Feature Engineering in Machine Learning

Jan 2, 20222 min read

What happens when you have so many variables and wonder which ones to pick to build your machine learning model. How do you choose the features that will best work with your model and give you the results you need to see? That is what feature engineering is all about, I guess its also because of the name I find it fascinating, more like scientific terminology but this concept will help any data scientist maneuver through machine learning.

They are three things or ways to do basic feature engineering

Filter methods

Uses statistical techniques and selects features based on their distributions and the computation is very fast

Embedded methods

Wrapper methods

Things to look at in feature engineering

Percent of missing values
Amount of variation- drop variables with zero variation. Drop variables that have the same values all over the data
Pairwise correlation- if two features are highly correlated, drop one of them. You have to keep one that has a high correlation coefficient with your target. Features that have a low correlation with your target should be dropped.

Filter methods

We will use marketing data to illustrate every method.

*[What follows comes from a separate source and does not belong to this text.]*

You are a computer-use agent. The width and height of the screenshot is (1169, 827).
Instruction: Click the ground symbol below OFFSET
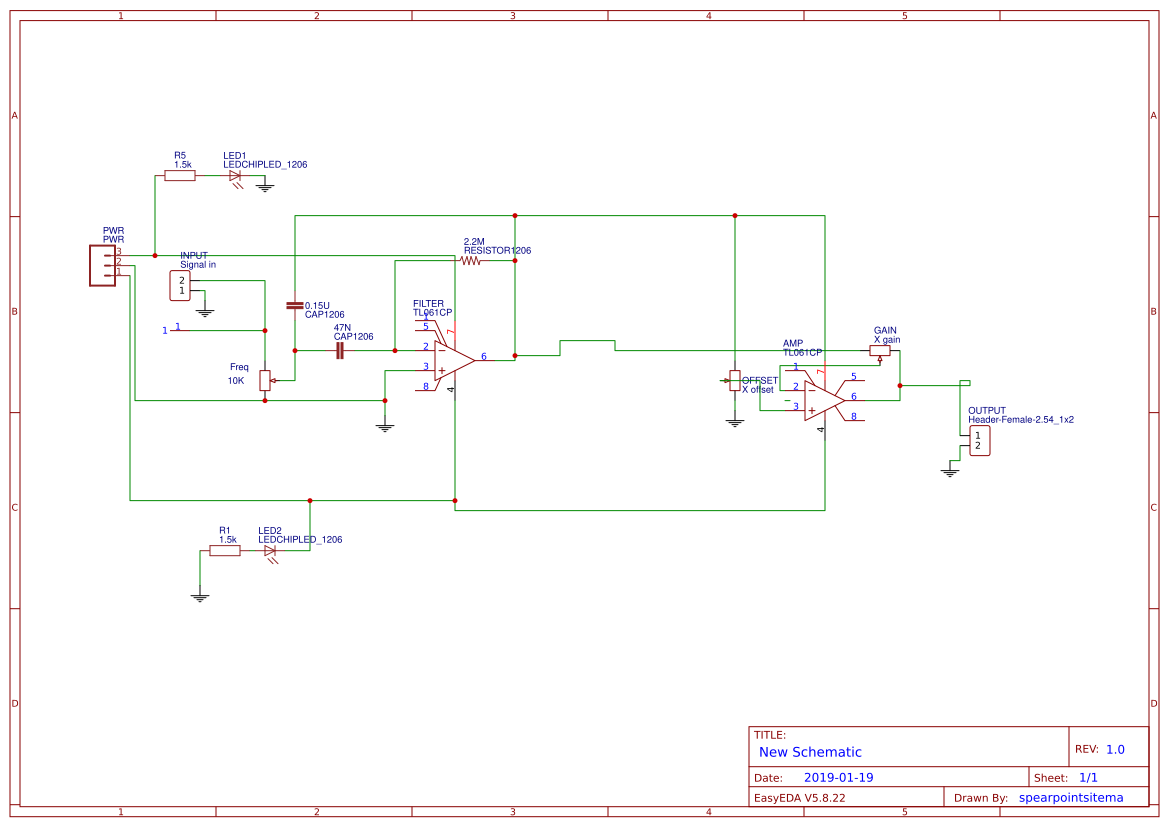(733, 419)
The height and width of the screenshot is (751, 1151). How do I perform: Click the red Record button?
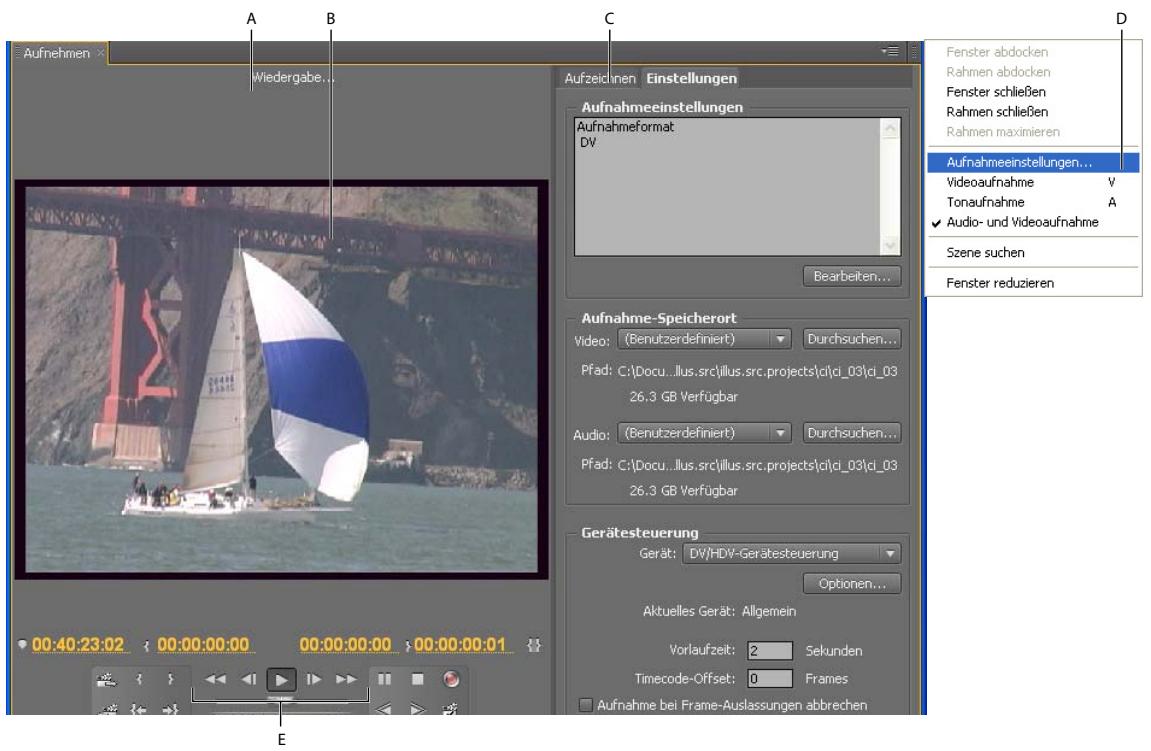click(x=452, y=679)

marketing=pd.read_csv("DirectMarketing.csv")
marketing.head()

The filter method and all the other methods will be derived from the scikit learn library and the feature selection.

from sklearn.feature_selection import SelectKBest
from sklearn.feature_selection import f_regression
target=marketing['AmountSpent']
features=marketing[['Gender','Salary','Location','Catalogs', 'History','Married','Age','OwnHome','Children']]

select=SelectKBest(f_regression, k=5).fit(features,target)

k represents the number of features you want to be selected.

feature_mask=select.get_support()
feature_mask
output: array([False,  True, False,  True,  True,  True,  True, False, False])

Based on the features used, it gives a boolean answer to each feature. As you can see, the method gave me the five best features. Next is scoring each feature in relation to the target.

select.scores_
output:array([ 42.31907952, 956.69400352,  68.02824177, 287.08541076,        179.25655432, 292.17537961, 192.4564106 , 140.05632645,         51.88635174])

Wrapper method

It basically prunes the least important features at each step and we are going to use the linear regression model.

from sklearn.feature_selection import RFE
from sklearn.linear_model import LinearRegression
rfe=RFE(estimator=LinearRegression(),n_features_to_select=5,step =1)

For every step, 1 feature is being removed.

rfe.fit(features,target)
rfe_features=rfe.get_support()
rfe_features
output:array([ True, False,  True, False,  True,  True, False,  True, False])

Embedded methods

from sklearn.linear_model import Lasso

lasso=Lasso(alpha=1.0)
lasso.fit(features,target)
lasso.coef_
output: array([-4.16026963e+01,  2.04634320e-02,  4.61984160e+02,  4.15600344e+01,        -1.40455444e+02,  3.37562553e+01,  1.90878380e+01, -4.38257583e+01,        -1.91262978e+02])

Bonus

You can also visualize and see the correlations between the target and the features using Pearson and spearsman correlations. The library used is called FeatureCorrelation from YellowBrick.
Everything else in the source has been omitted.